The very next white paper ought to be “Query Compilation”, because it’s up in the air - I need to run the tests in a couple of regions, and then I need to make a Cross-region query compilation checker, to determine the query compilation behaviour in all regions on an ongoing basis (the test suite runs in one region at a time only, and takes a long time - the query checker, now I know what to look for, will be a lot quicker).

Significantly, I am now putting together an AMI, which contains a web-server providing Redshift tools - the Amazon Redshift Cluster Toolkit.

To start with, there’s just a table analysis tool - I want to check AMI is a viable platform - but I have a bunch of ideas for essential Redshift tools, like a slow node checker, and Permifrost.

On the subject of slow nodes, I’m thinking now about a white paper which examines the range of node performance for the three small node types - I’ve written all the code I need to do this; I just need to run the benchmarks. That’s pretty cool.

So, lots of ideas, lots of things to get done :-)


systemd Strikes Again

I’ve been working on making the AMI for the Amazon Redshift Cluster Toolkit.

There’s just one tool at the moment, the Table Analyzer, and part of how it works - since it can be long-running - is that you kick off an analysis from the web-based GUI and it detaches itself and gets on with its job.
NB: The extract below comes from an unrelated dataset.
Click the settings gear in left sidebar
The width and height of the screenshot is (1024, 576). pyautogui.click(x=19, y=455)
This means, to be more detailed, that the Python script which starts the analyzer calls subprocess.Popen() and executes the Python script which is the analyzer.

Problem is PYTHONPATH.

This is an environment variable, which tells Python script where to look for shared libraries, and I have written a number of them.
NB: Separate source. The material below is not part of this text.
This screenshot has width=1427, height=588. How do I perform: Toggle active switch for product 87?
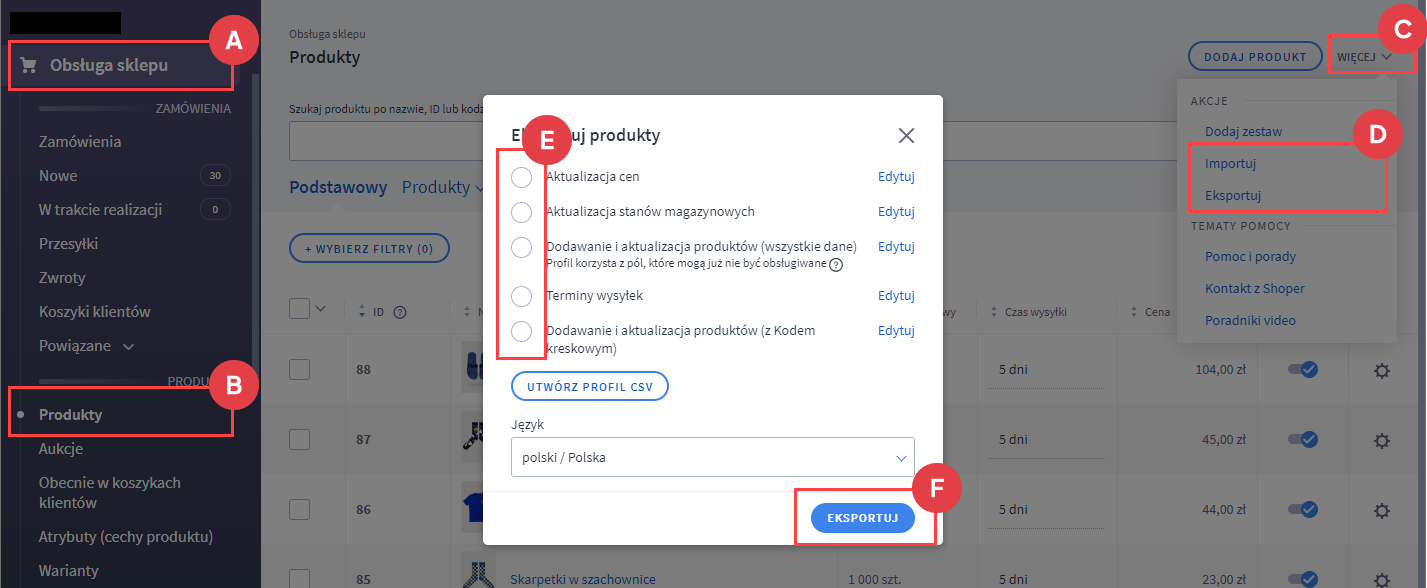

So, to begin with, I had Apache running a Python script which spawns a Python script, and none of them had PYTHONPATH.

First, I used SetEnv in the site config on Apache to set the variable (which sucks, as it’s now hard coded in the site config file) and this allows the first Python script to see PYTHONPATH, but not the second.
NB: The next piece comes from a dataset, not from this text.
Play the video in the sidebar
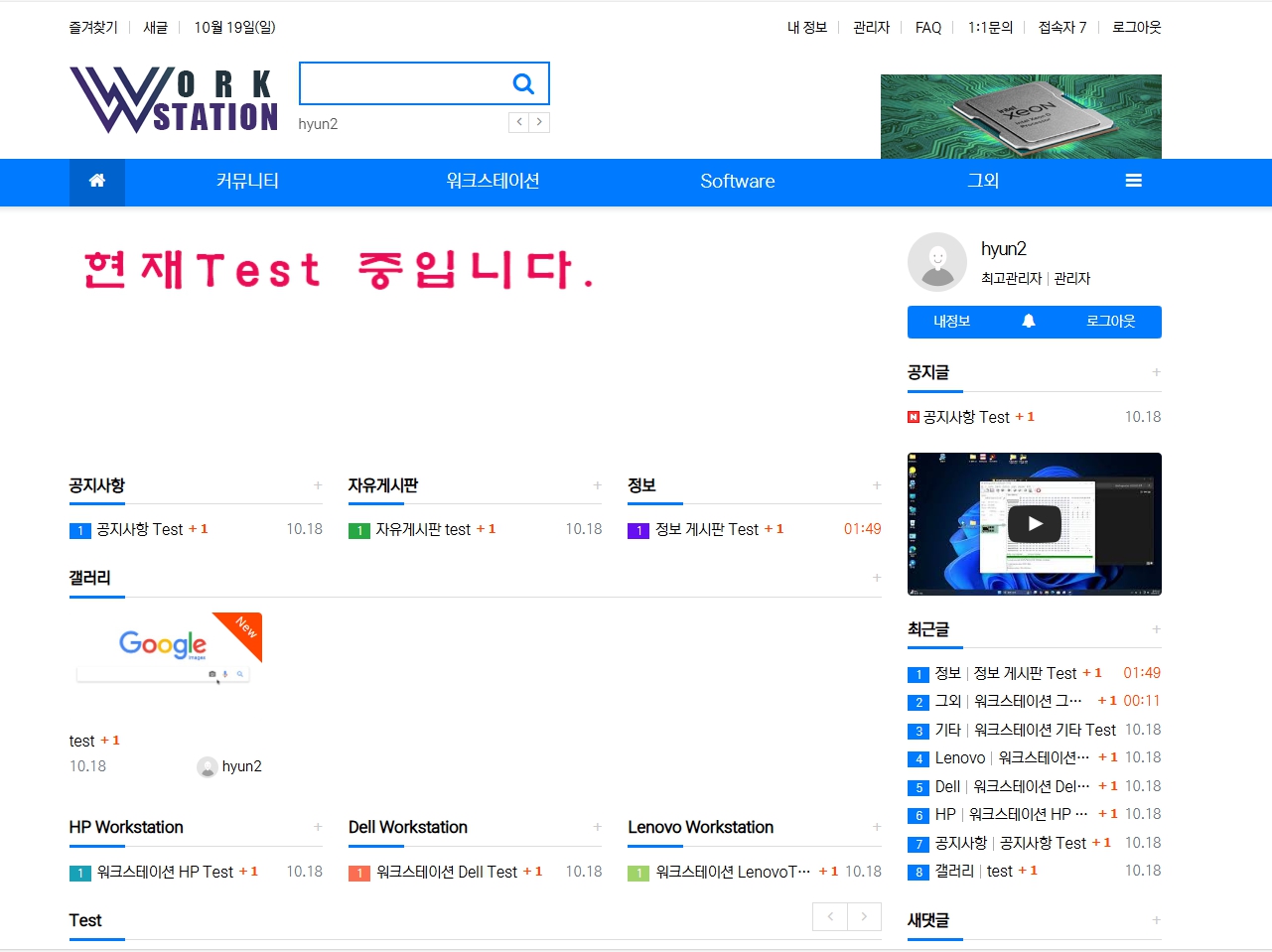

The second Python script I believe is executing as user www-data, but without Apache handing it any environment variables; subprocess.Popen() lets you pass in environment variables, but first it wipes all the environment variables of the child process, so it’s no use at all.

I then spent all of today, from 9am to 11pm, trying to figure out how to make PYTHONPATH available to the table analyzer Python script.

The main suspects were /etc/environment and /etc/profile, and maybe /etc/default, and none of them worked; none of them would set PYTHONPATH for a Python script spawned from a Python script.

Then I began to find people writing that systemd now did this.

With systemd, there is an option in the system.conf file where you can specify, on a single line, var=value pairs, separated by spaces. That’s it, and what goes there is visible to systemd and anything it spawns (which presumably includes Apache, and so scripts spawned by Apache or its children), but to nothing else - it doesn’t show up for you own shells, for example. You also have to specify the variables in /etc/environment or in your bashrc or whatever.

So I did this.

It doesn’t work.

A Python script spawned from a CGI still does not have PYTHONPATH.

I feel very much like I’m sinking into the Pripet Marshes.

Moving on, from this unsolved problem, I discovered a second problem : __pycache__.

I have a shared, global Python library directory.

Whoever (“whom” I consider obsolete grammar) first calls a Python script which uses those libraries creates - and so owns - the __pycache__ directory and the cache files created, and no one else can modify the cache files which have been created.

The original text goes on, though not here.